Over our concerns, she led the 2018 passage of the Portland Clean Energy Fund (which has collected hundreds of millions of dollars but is off to a worrying start). When the pandemic hit, the Portland Bureau of Transportation, which Hardesty oversees, established a program for restaurants to spill out onto the streets for outdoor dining—keeping many eateries alive.
She created Portland Street Response to better respond to citizens experiencing mental health crises with trained social workers rather than police. It’s promising but too new and undersized to judge fully. She leveraged the passion of the George Floyd protests to rally voter support for a new police oversight office (although that too has yet to be realized).

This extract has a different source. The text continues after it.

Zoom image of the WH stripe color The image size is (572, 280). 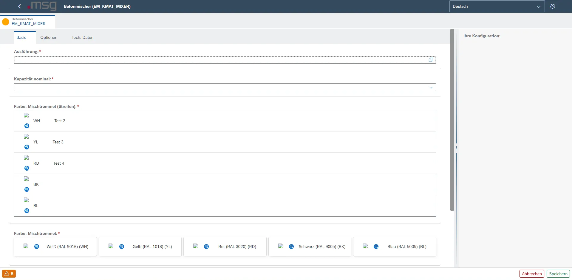[x=27, y=126]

Hardesty was rightly critical of the Portland Police Bureau and briefly won cuts to its budget. But her criticism became a personal feud. The police union deserves its share of blame: We won’t soon forget its effort to smear Hardesty with a false report that she was at the wheel of a hit-and-run car crash. But Hardesty contributed to the bad blood. In 2020, she falsely accused police of starting fires at protests. Her dislike of cops has resulted in a refusal to consider public safety solutions that involve them.
Hardesty championed the cutting of the Gun Violence Reduction Team in 2020 to lower racial disparities in arrests. As gun violence soared to record-high levels, especially in communities of color, Hardesty has been largely AWOL.
This fall, WW wrote about the open-air drug dealing and gun violence in and around Dawson Park in inner North Portland. Neighbors have asked Hardesty and PBOT to help them address it using traffic diversion. She claims to have been unaware of their request.
Hardesty would rather repurpose downtown than bring city office employees back. She seems oblivious to the connection between an orderly, welcoming central city and the services she rightly wants to provide vulnerable Portlanders.
Perhaps most importantly, Hardesty has proven unwilling or unable to make a compromise with those who disagree with her, and that’s why we’re withdrawing our May endorsement. Portland is at risk of losing the fresh energy of newcomers who’ve elevated the city from a backwater.
Better than Hardesty, Gonzalez understands the urgency of the challenges Portland faces, although we endorse him with some trepidation.
A lawyer and small-business owner, Gonzalez, 48, will focus all his energy on reversing Portland’s slide.
He’s shown an ability to mobilize a large, potent group without much representation on the City Council: parents. He built Portland’s largest youth soccer club and founded a political action committee to reopen public school classrooms.
Gonzalez is unpolished and his platform is simplistic: Bring back downtown. Make parks enjoyable again. Get people off the streets. Stanch gun violence.
We agree with those goals but also understand they’ll be difficult to achieve. He stumbled in his campaign, allegedly improperly accepting deeply discounted campaign office space from Jordan Schnitzer. Gonzalez also admitted no second thoughts about his PAC’s endorsement of school board candidates who were endorsed by organizations that opposed LGBTQ rights—what mattered to him was getting schools open. That’s careless.
But this city needs change. Portland has lost its way, allowing a note of despair to seep into our politics—as if our government is at its most compassionate when it accepts misery and violence as collateral damage in the march of social progress. Gonzalez will help restore balance.
Simply put, we are endorsing him because we think Hardesty can no longer be part of the solution. We hope someone else will do better.
On the menu for Gonzalez’s last meal: Migas, a traditional Mexican breakfast dish.
Correction: This endorsement initially said that the political action committee Gonzalez founded to reopen public school classrooms endorsed Portland school board candidates who opposed LGBTQ rights. Those candidates were in other Oregon school board races, not Portland. And, as WW has previously reported, the candidates endorsed by the PAC were also endorsed by groups opposing LGBTQ rights. Their own views on LGBTQ rights are unclear.